Impact of Browser Cookies

Also important to note, the cookies that are stored in an individual’s browser will affect the search results they see—both on social media platforms and from browser-based search engines as a whole. Because of the customizations and targeted content responses that each user profile generates, no two individuals will see the same search results, even when entering the same keyword.

For example, When a user interacts with or creates a post on a social media platform, the social media platform may store that visit in a cookie in the user’s browser. When that same user searches for the contents of that post, the result may be returned. However, no one else searching for that content would have that result rendered. So, for example, if an examinee posted live test content and then searched for their post, they would find it. However, if someone on your web scraping team hears about this post and searches for it specifically, they may not have any luck finding it.

Summary

Web scraping is an effective method for determining whether your exam content has been leaked online. It’s vital for testing programs—especially high-stakes testing programs—to monitor the web for stolen test content. This blog exists to help testing programs with their own DIY web monitoring teams understand the ins and outs of search engine technology and its impact on web monitoring efforts. However, you should always work with your team to determine whether your organization can keep up with content monitoring in-house, or if outside help patrolling the web would be a better fit for your program.

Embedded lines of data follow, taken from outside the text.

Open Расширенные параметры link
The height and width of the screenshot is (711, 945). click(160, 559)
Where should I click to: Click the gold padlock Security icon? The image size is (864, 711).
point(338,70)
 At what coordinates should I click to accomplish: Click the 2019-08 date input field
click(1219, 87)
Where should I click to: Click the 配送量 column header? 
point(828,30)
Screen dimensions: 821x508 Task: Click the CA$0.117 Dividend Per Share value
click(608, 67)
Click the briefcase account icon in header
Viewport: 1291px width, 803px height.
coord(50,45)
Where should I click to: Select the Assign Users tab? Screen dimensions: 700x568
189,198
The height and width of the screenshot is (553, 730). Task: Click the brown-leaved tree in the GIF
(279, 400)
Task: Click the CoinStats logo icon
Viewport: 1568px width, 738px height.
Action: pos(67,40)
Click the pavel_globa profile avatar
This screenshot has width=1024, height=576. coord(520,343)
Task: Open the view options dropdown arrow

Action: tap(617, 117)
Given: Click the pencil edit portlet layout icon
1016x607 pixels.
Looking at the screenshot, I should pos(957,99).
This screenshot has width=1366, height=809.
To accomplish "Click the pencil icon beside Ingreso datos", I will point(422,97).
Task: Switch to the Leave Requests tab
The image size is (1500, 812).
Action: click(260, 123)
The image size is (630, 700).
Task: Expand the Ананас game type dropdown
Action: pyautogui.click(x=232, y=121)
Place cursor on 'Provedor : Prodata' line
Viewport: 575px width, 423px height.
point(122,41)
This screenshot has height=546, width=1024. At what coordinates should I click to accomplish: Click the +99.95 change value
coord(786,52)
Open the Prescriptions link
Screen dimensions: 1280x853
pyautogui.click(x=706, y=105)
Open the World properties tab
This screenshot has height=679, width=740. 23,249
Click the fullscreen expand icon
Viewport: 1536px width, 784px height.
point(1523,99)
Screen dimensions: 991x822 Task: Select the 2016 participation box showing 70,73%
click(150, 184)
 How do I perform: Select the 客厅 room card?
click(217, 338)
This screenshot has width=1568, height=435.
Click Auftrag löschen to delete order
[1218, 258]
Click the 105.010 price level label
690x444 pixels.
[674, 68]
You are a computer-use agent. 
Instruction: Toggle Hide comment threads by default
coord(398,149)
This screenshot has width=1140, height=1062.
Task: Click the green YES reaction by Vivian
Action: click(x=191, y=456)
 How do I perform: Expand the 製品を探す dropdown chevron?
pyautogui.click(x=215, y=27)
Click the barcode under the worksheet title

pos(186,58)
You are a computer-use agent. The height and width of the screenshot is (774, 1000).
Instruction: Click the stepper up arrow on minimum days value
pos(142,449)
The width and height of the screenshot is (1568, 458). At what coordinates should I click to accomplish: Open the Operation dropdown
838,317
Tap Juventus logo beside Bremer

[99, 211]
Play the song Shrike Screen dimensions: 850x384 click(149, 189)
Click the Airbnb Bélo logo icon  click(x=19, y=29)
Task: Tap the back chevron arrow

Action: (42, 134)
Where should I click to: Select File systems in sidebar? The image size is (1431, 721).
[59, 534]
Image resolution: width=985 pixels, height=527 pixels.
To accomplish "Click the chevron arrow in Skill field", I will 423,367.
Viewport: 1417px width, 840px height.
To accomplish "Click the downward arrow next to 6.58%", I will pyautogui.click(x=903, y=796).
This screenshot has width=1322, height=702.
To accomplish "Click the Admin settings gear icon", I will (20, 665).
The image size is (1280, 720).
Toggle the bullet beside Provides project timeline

It’s extremely common for live exam content to be leaked online (whether on braindump sites or social media platforms), and often, exam content is spread within just days of a test being released. Web scraping efforts help you identify what content is exposed, where it is exposed, who may have stolen or used it, and how deeply it has impacted your program.

The parameters and limitations of current search technologies have a direct impact on how your teams—and your test takers—can find and discover leaked test content online. A posting of actual test content may exist, but it isn’t always searchable or findable. Use these guidelines to determine what content your web scraping efforts can pull up.